_Task requirements_
Rewrite the records from the start through the line containing "pos(27,479)", swapping "screenshot" for "screen capture" and keeping everything else unchanged.

_Given entries_
----------------

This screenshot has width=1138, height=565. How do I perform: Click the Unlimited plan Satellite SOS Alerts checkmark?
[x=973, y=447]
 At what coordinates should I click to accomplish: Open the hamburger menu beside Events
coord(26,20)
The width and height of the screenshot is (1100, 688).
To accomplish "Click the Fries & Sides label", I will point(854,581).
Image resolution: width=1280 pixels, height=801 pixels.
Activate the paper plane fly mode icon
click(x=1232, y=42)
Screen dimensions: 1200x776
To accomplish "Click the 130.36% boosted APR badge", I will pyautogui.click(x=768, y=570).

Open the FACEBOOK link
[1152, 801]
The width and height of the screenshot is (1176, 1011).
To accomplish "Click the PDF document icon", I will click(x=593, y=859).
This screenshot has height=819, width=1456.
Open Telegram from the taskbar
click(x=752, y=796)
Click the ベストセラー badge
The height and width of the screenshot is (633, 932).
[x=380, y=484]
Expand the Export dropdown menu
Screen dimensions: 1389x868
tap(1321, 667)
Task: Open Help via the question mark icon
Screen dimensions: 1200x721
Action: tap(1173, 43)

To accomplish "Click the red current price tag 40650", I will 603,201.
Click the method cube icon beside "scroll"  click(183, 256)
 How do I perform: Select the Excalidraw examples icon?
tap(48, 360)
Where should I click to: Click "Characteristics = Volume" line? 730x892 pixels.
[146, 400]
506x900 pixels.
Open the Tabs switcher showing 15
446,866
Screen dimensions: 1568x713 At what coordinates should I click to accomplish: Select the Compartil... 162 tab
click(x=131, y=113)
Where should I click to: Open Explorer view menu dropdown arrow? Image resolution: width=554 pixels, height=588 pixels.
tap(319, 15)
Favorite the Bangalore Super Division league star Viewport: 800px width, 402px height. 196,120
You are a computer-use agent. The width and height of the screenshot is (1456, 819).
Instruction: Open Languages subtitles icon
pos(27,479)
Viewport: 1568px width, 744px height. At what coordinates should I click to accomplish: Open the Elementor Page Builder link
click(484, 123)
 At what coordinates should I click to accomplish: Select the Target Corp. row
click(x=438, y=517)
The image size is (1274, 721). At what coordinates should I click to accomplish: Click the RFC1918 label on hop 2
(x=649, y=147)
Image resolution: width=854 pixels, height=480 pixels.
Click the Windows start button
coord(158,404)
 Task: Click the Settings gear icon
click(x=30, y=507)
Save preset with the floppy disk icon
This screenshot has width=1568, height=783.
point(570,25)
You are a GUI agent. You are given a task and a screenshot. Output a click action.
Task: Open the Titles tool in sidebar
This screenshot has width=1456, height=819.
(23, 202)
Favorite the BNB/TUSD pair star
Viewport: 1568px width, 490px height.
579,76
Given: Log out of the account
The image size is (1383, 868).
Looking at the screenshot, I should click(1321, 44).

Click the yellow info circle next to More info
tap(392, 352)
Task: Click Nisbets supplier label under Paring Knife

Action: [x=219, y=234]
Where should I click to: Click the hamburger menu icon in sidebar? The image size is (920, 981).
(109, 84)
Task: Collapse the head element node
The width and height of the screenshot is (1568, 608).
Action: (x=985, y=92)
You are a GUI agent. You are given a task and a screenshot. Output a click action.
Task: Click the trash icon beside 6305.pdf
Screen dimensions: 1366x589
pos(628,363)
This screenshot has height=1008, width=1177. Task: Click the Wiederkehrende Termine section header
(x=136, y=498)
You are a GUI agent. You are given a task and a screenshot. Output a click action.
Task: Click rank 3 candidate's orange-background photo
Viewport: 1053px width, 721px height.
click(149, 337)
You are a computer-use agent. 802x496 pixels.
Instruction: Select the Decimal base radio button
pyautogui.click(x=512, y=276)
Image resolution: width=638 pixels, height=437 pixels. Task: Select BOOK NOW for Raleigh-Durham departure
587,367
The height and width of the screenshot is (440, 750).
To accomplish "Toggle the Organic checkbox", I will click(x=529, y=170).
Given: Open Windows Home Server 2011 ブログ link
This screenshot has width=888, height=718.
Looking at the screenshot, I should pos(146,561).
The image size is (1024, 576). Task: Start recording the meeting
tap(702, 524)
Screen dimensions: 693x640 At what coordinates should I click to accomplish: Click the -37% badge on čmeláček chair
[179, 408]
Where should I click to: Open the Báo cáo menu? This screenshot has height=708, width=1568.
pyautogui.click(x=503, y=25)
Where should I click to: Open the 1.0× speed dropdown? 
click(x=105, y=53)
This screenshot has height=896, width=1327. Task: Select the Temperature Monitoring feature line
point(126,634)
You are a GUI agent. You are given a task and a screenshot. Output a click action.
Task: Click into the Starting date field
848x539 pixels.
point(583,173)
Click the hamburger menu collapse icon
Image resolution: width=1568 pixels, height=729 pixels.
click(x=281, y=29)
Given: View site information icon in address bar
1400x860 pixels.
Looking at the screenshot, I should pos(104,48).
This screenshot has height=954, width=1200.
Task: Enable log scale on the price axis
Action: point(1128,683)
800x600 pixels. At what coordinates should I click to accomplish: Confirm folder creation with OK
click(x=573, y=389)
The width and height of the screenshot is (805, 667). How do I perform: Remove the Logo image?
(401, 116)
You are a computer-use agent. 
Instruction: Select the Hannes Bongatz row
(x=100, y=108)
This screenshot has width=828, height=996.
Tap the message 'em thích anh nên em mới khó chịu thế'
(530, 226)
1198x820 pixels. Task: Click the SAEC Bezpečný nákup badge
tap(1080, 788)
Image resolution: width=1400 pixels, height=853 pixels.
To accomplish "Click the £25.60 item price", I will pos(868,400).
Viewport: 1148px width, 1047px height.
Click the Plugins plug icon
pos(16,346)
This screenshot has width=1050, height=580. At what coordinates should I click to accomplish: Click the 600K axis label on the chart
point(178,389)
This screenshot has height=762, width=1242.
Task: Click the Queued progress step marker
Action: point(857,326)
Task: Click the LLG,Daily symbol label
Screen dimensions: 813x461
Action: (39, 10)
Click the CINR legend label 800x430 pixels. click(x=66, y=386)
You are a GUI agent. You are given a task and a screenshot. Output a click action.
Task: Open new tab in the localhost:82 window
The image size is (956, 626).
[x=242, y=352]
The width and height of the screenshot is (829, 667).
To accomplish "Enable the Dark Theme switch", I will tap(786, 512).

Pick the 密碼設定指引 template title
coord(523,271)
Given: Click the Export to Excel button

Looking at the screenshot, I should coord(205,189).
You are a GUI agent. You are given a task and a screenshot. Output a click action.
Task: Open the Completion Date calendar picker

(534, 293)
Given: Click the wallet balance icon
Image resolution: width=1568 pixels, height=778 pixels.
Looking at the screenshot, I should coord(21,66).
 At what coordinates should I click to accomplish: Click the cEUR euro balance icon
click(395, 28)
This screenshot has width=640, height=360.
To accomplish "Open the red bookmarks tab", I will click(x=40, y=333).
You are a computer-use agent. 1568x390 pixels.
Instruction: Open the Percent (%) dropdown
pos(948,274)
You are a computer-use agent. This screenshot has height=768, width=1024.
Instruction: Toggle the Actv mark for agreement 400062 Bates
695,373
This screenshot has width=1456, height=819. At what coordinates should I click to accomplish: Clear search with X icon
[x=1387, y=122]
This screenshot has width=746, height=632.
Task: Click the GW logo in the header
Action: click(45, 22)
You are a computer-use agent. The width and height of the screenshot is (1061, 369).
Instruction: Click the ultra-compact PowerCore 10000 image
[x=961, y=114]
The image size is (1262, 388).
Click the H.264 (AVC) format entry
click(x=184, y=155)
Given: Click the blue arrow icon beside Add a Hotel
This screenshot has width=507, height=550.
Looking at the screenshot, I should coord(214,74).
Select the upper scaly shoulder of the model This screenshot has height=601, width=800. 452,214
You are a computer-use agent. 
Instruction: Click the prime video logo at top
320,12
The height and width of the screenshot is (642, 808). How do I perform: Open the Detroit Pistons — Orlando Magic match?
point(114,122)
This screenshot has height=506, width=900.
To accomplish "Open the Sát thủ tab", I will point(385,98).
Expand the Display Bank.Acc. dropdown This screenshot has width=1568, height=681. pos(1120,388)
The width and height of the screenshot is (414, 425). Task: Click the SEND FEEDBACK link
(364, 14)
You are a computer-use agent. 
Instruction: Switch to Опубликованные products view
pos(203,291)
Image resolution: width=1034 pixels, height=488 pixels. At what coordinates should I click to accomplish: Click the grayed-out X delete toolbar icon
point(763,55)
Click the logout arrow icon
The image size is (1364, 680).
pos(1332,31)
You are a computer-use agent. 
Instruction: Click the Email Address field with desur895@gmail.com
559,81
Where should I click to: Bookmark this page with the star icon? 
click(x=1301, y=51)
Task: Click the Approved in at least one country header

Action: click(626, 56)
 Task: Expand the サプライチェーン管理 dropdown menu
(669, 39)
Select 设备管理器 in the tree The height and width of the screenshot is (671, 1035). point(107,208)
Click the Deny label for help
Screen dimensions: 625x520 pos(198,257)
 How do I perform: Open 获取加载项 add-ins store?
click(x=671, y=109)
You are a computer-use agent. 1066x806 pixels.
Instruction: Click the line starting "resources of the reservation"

----------------

_Solution to this task_
This screen capture has width=1138, height=565. How do I perform: Click the Unlimited plan Satellite SOS Alerts checkmark?
[x=973, y=447]
 At what coordinates should I click to accomplish: Open the hamburger menu beside Events
coord(26,20)
The width and height of the screen capture is (1100, 688).
To accomplish "Click the Fries & Sides label", I will point(854,581).
Image resolution: width=1280 pixels, height=801 pixels.
Activate the paper plane fly mode icon
click(x=1232, y=42)
Screen dimensions: 1200x776
To accomplish "Click the 130.36% boosted APR badge", I will pyautogui.click(x=768, y=570).

Open the FACEBOOK link
[1152, 801]
The width and height of the screen capture is (1176, 1011).
To accomplish "Click the PDF document icon", I will click(x=593, y=859).
This screen capture has height=819, width=1456.
Open Telegram from the taskbar
click(x=752, y=796)
Click the ベストセラー badge
The height and width of the screen capture is (633, 932).
[x=380, y=484]
Expand the Export dropdown menu
Screen dimensions: 1389x868
tap(1321, 667)
Task: Open Help via the question mark icon
Screen dimensions: 1200x721
Action: tap(1173, 43)

To accomplish "Click the red current price tag 40650", I will 603,201.
Click the method cube icon beside "scroll"  click(183, 256)
 How do I perform: Select the Excalidraw examples icon?
tap(48, 360)
Where should I click to: Click "Characteristics = Volume" line? 730x892 pixels.
[146, 400]
506x900 pixels.
Open the Tabs switcher showing 15
446,866
Screen dimensions: 1568x713 At what coordinates should I click to accomplish: Select the Compartil... 162 tab
click(x=131, y=113)
Where should I click to: Open Explorer view menu dropdown arrow? Image resolution: width=554 pixels, height=588 pixels.
tap(319, 15)
Favorite the Bangalore Super Division league star Viewport: 800px width, 402px height. 196,120
You are a computer-use agent. The width and height of the screen capture is (1456, 819).
Instruction: Open Languages subtitles icon
pos(27,479)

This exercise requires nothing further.